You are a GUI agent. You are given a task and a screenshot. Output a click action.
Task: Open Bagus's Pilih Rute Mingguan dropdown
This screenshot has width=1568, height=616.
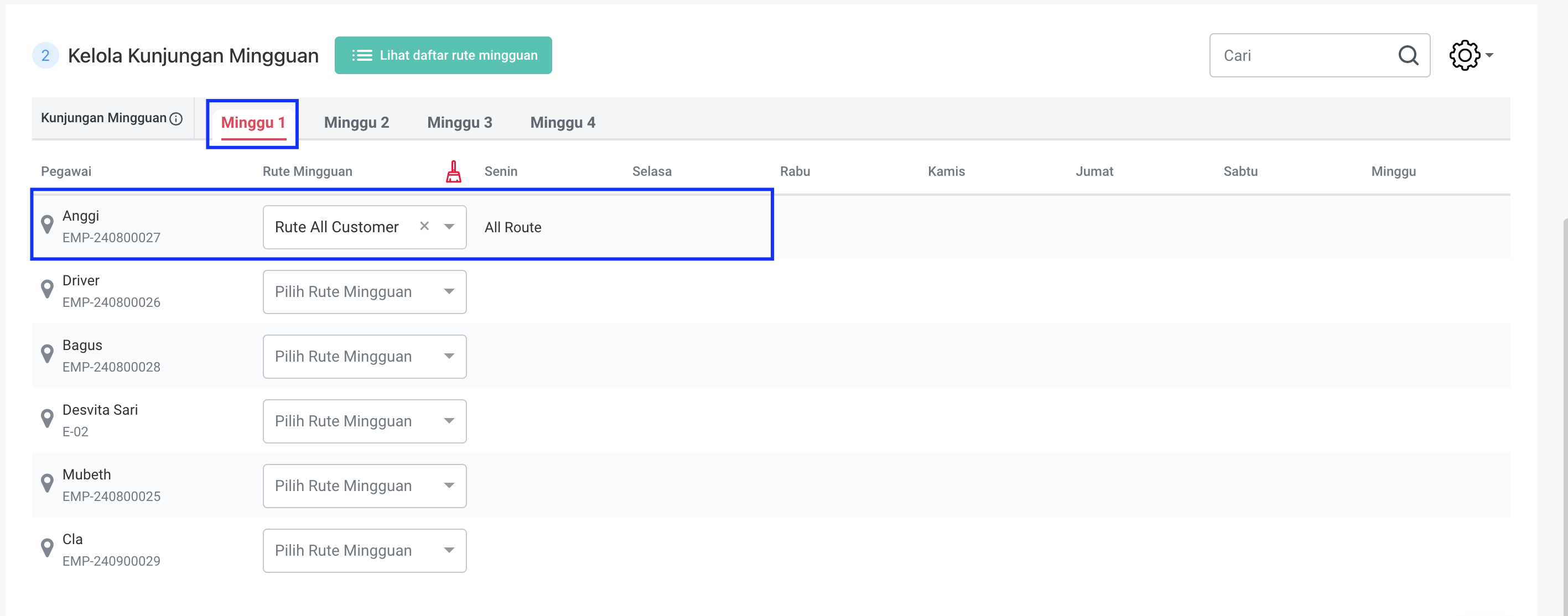(364, 356)

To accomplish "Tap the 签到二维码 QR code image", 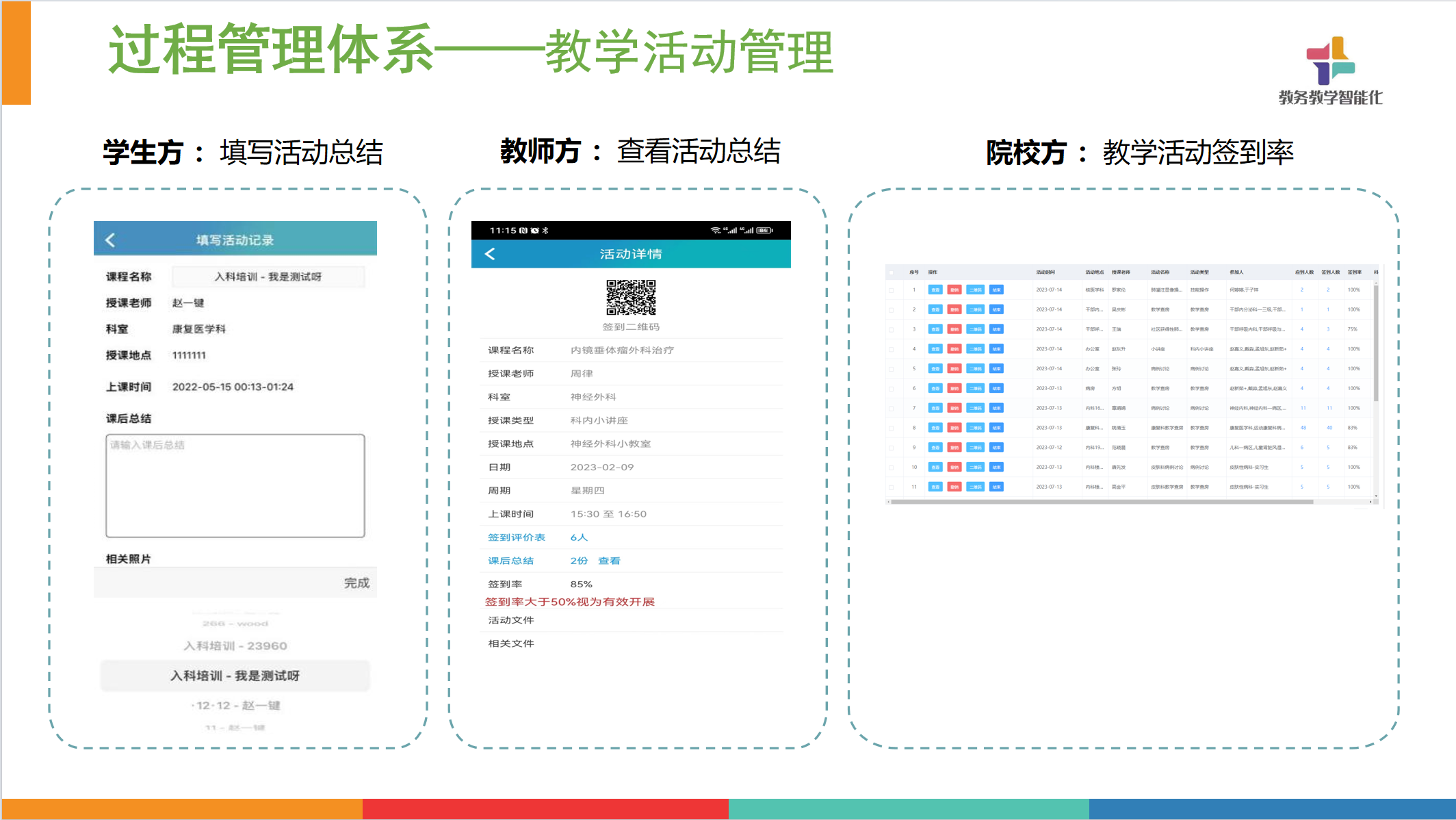I will tap(631, 297).
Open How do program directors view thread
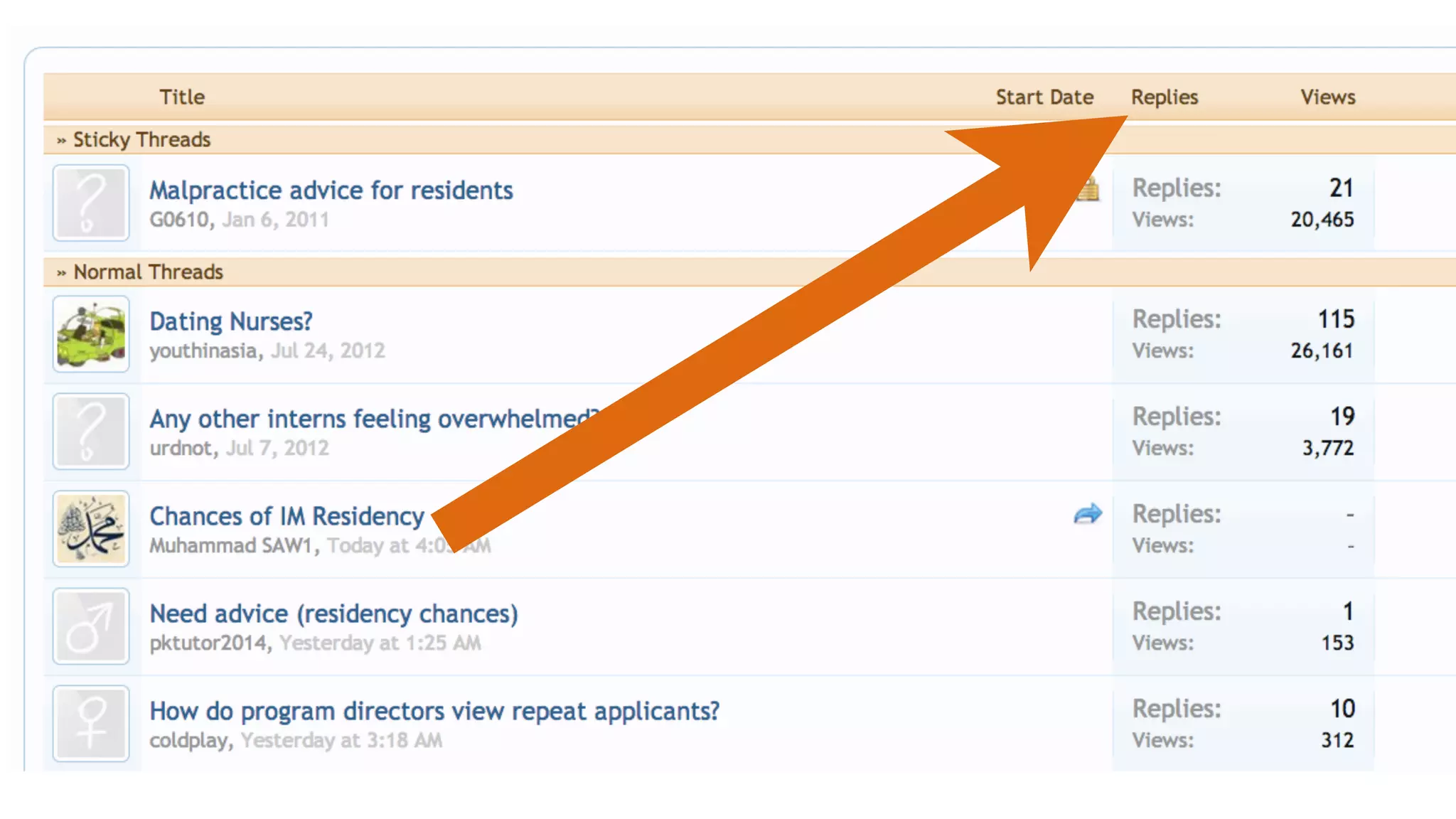 (434, 711)
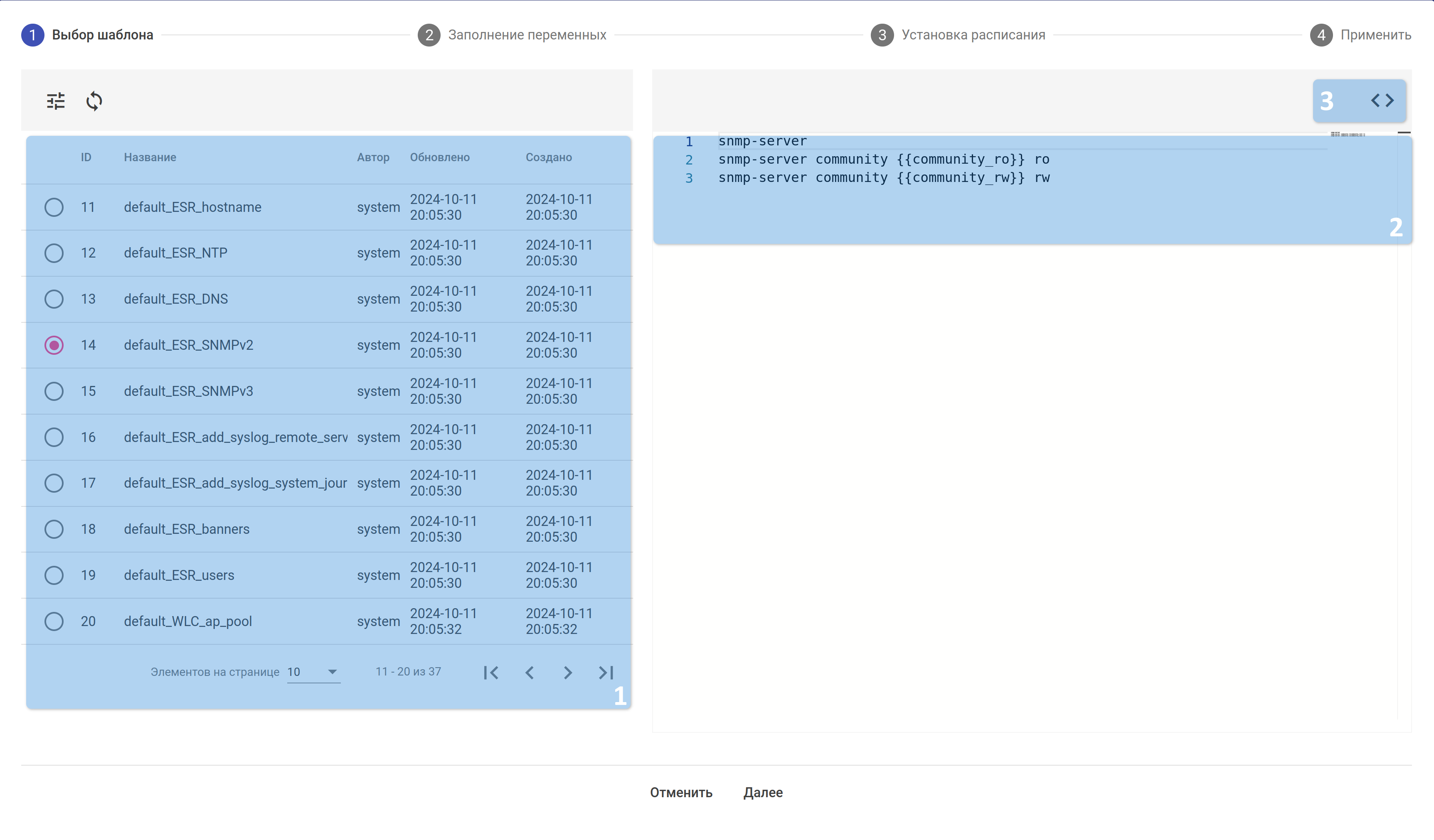The image size is (1434, 840).
Task: Go to previous page of templates
Action: click(x=529, y=673)
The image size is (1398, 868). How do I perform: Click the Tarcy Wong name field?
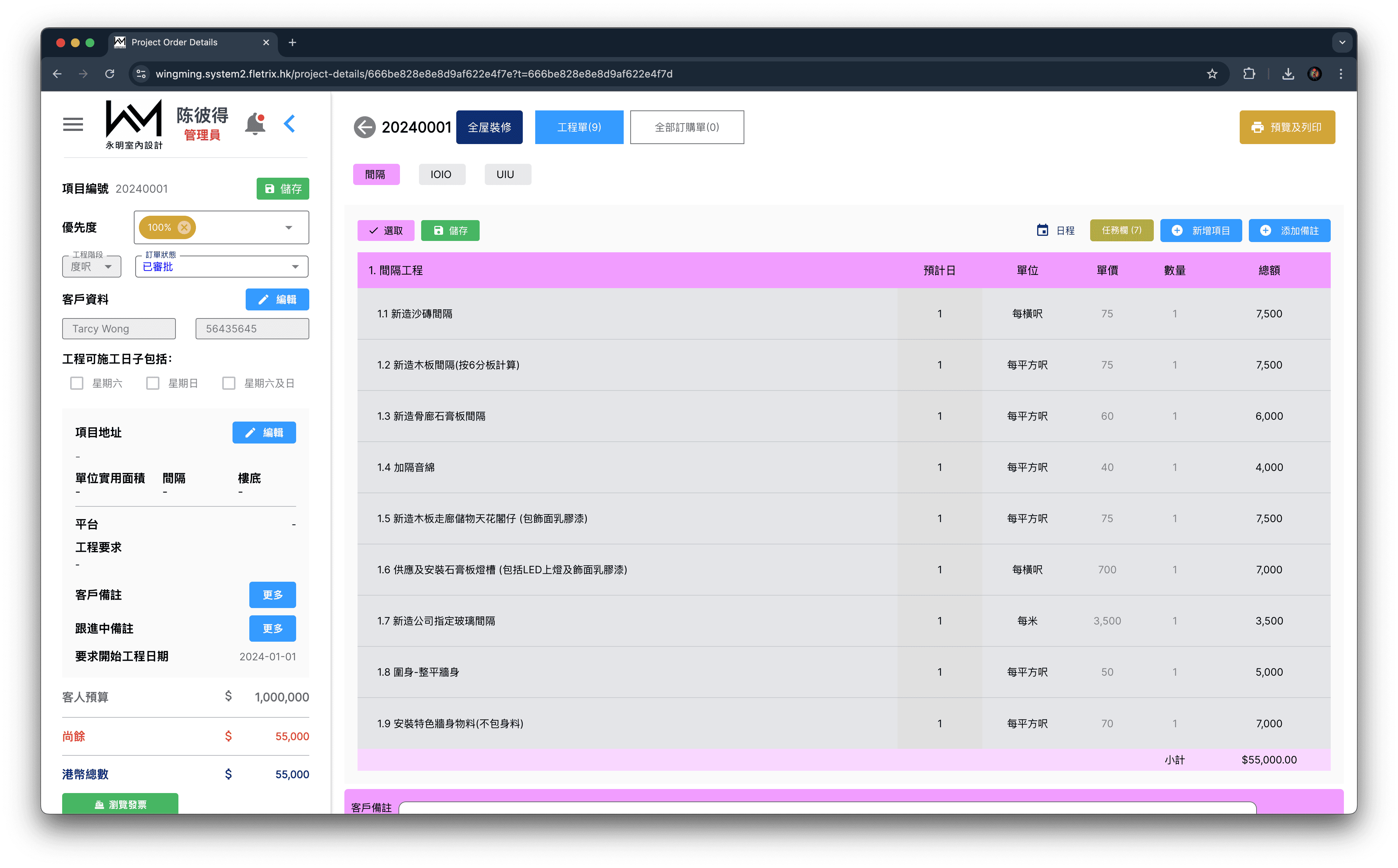[119, 329]
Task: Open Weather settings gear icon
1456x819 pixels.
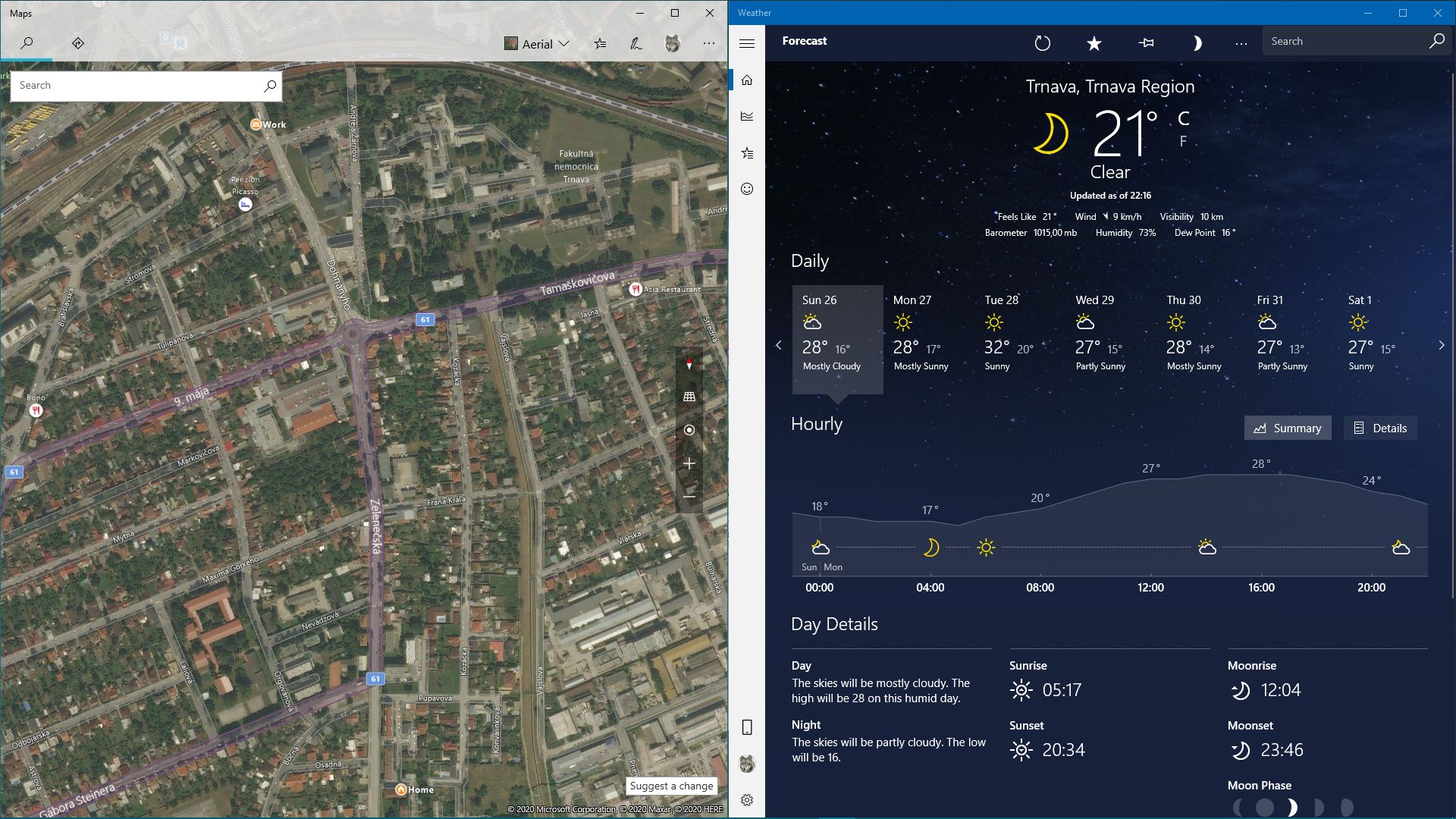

» TO DO
Take the line with "Open How do program directors view thread" and each line after it through the end of the material above, and reproduce them exactly, both ends included, without pictures.

» TASK RESPONSE
Open How do program directors view thread
 (434, 711)
The image size is (1434, 840).
Task: Go to previous page of templates
Action: click(x=529, y=673)
The image size is (1398, 868). How do I perform: Click the Tarcy Wong name field?
[119, 329]
Task: Open Weather settings gear icon
1456x819 pixels.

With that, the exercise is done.